#### TASK OBJECTIVE:
For the entries below, count the lines containing "agent" and give only that number.

#### WORKING DATA:

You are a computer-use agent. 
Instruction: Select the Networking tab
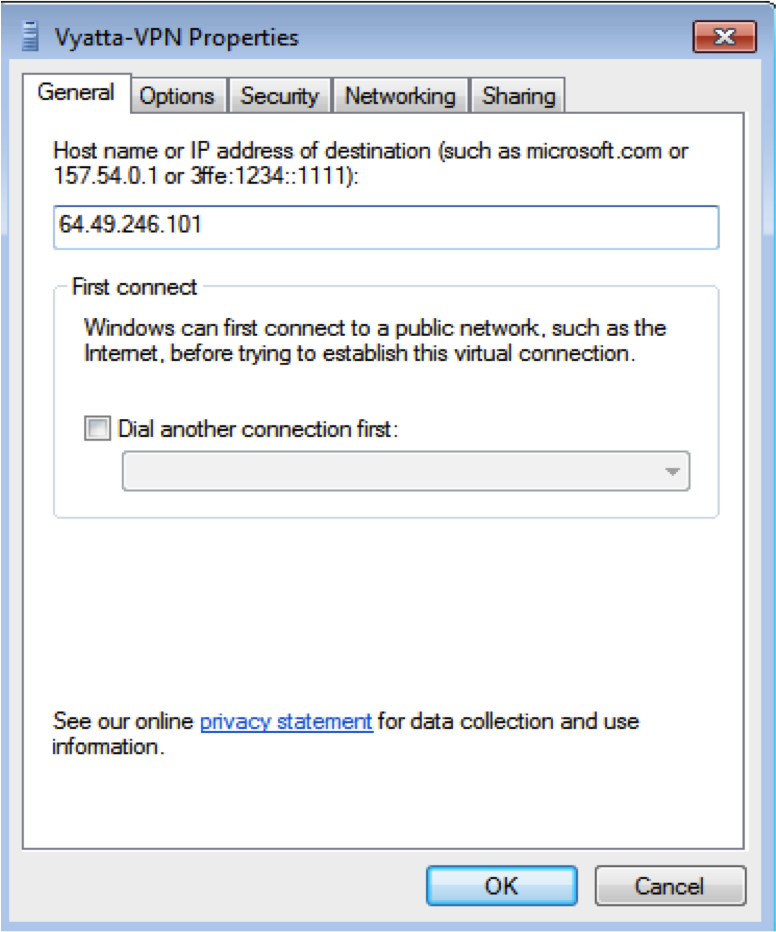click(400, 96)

--

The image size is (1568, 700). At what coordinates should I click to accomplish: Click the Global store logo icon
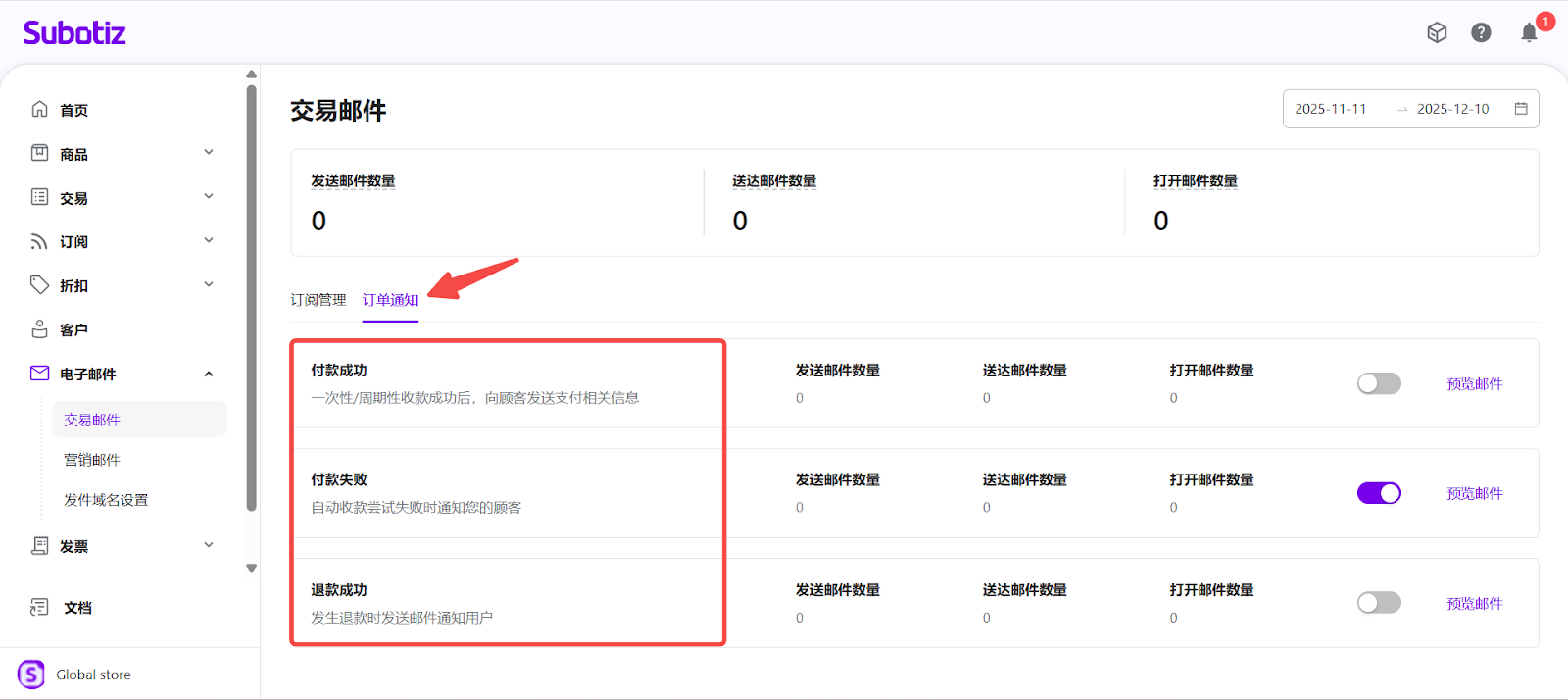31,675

...

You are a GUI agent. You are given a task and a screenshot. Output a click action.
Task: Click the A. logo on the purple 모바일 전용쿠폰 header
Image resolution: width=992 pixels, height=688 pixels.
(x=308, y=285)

#### RESPONSE BOX:
2